** CONSIGNE **
Dans le discours ci-dessous sur le plateau des Glières, quel drapeau les hommes pouvaient-ils faire claquer au vent ?

** TEXTE SOURCE **
◆ ◆ ◆

Monsieur le Président de la République, Madame et messieurs les Ministres, Messieurs les Préfets, Mesdames et messieurs les Parlementaires, Monsieur le Président du conseil régional, Monsieur le Président du conseil départemental, Mesdames et messieurs les Maires, Messieurs les officiers généraux, Monsieur le Président de l’association des Glières, Mesdames et messieurs les Présidents des associations patriotiques, Messieurs les représentants des cultes, Chers enfants, Porte-drapeaux, Mesdames et messieurs,

Sur ce plateau des Glières, il y a 75 ans, des héros ont résisté à l’occupant nazi et à ses complices de Vichy.

Pour la première fois depuis l’armistice de juin 1940, des hommes tenaient un petit bout de France où il pouvait, fièrement, porter nos valeurs, chanter nos hymnes et vivre selon leur cœur. Où ils pouvaient, fièrement, faire claquer au vent le drapeau tricolore frappé de la croix Lorraine, le drapeau de la France libre.

Ils avaient pris les armes pour combattre la milice de Pétain et l’armée d’Hitler. 

Non plus dans l’obscurité épaisse de la nuit, mais dans la clarté terrible du jour et de la neige. Non plus comme des ombres du crépuscule, dans l’anonymat du sabotage nocturne et de la guérilla, mais à visage découvert, dans le combat en face.

◆ ◆ ◆

Lignes sur l'emplacement des cibles:

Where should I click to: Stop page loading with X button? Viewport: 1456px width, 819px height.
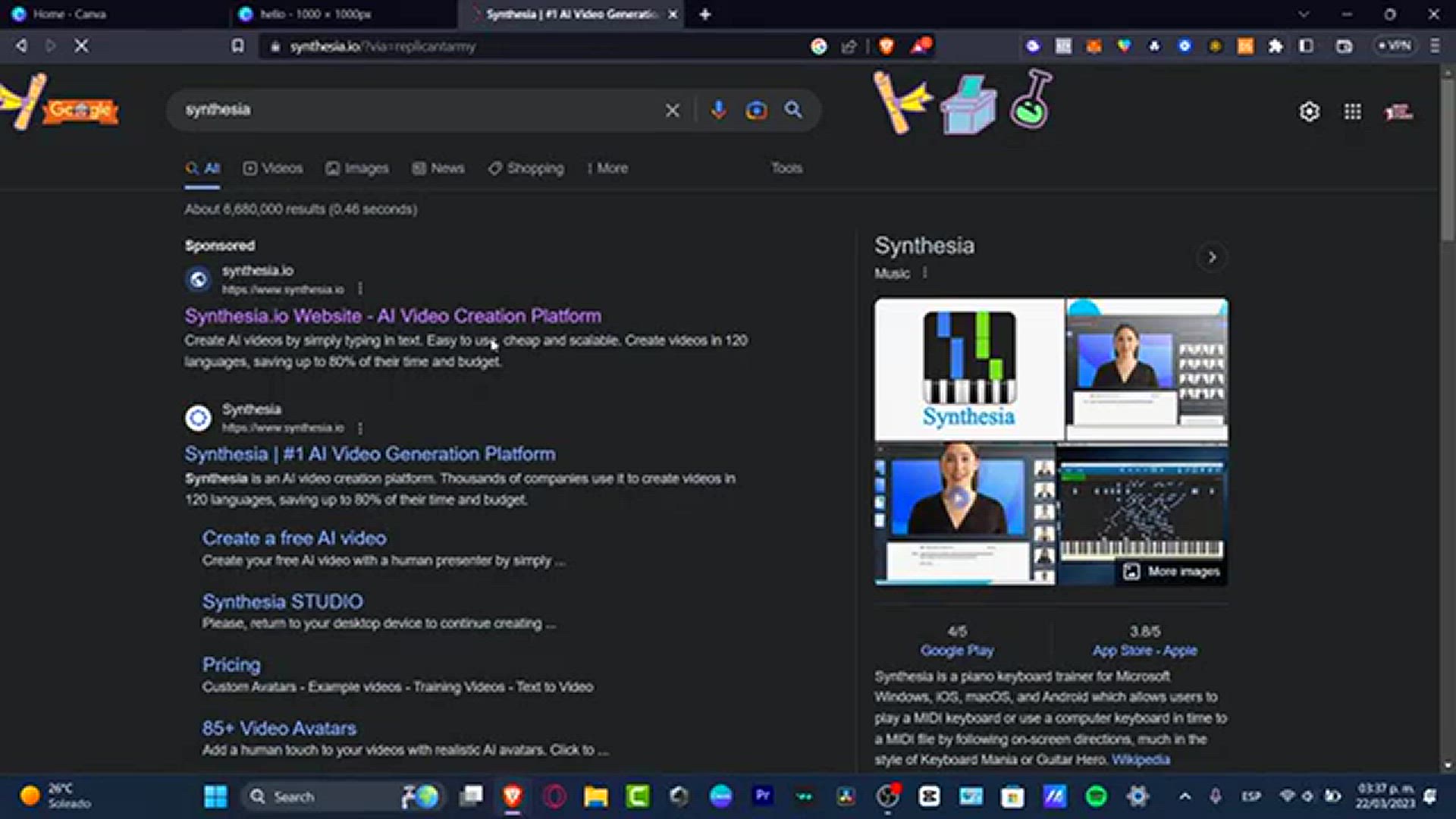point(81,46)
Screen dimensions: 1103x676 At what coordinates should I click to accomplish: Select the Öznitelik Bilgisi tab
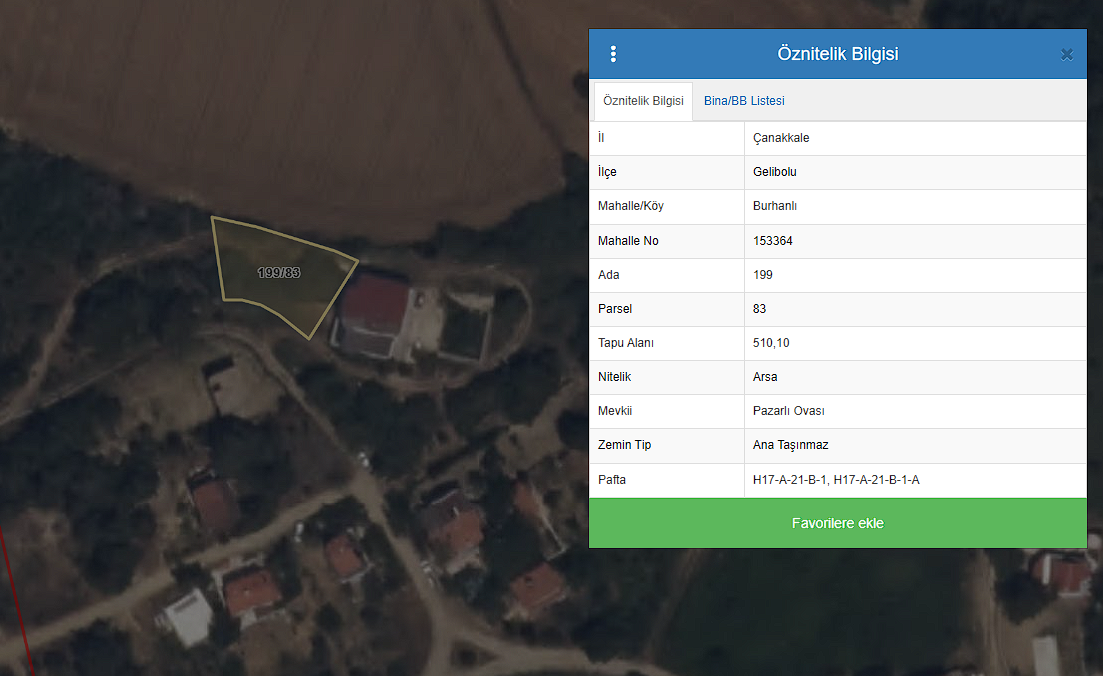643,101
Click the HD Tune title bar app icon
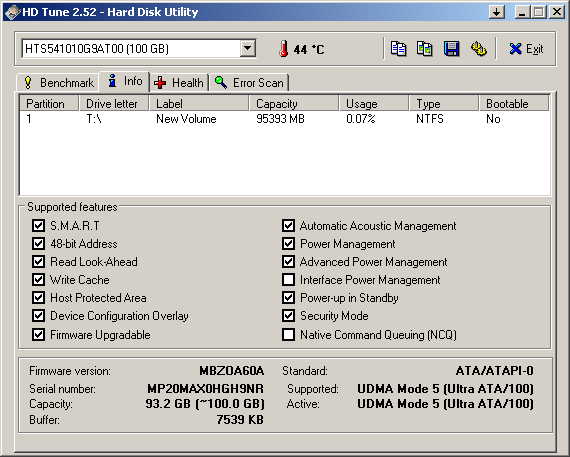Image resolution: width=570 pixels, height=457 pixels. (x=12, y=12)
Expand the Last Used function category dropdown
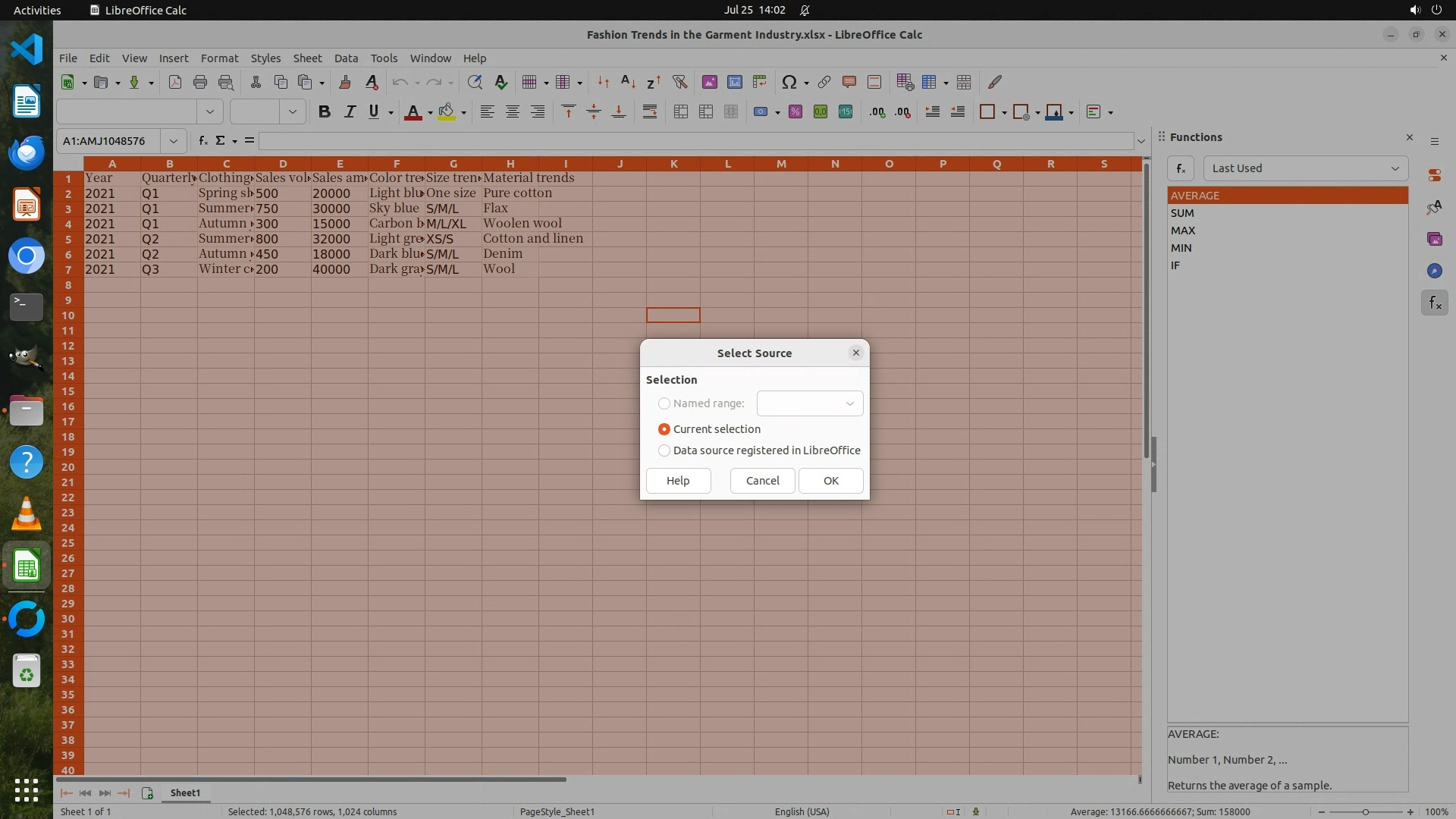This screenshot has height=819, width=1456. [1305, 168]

◆ ◆ ◆

** RÉPONSE RÉDIGÉE **
Le drapeau tricolore frappé de la croix de Lorraine, le drapeau de la France libre.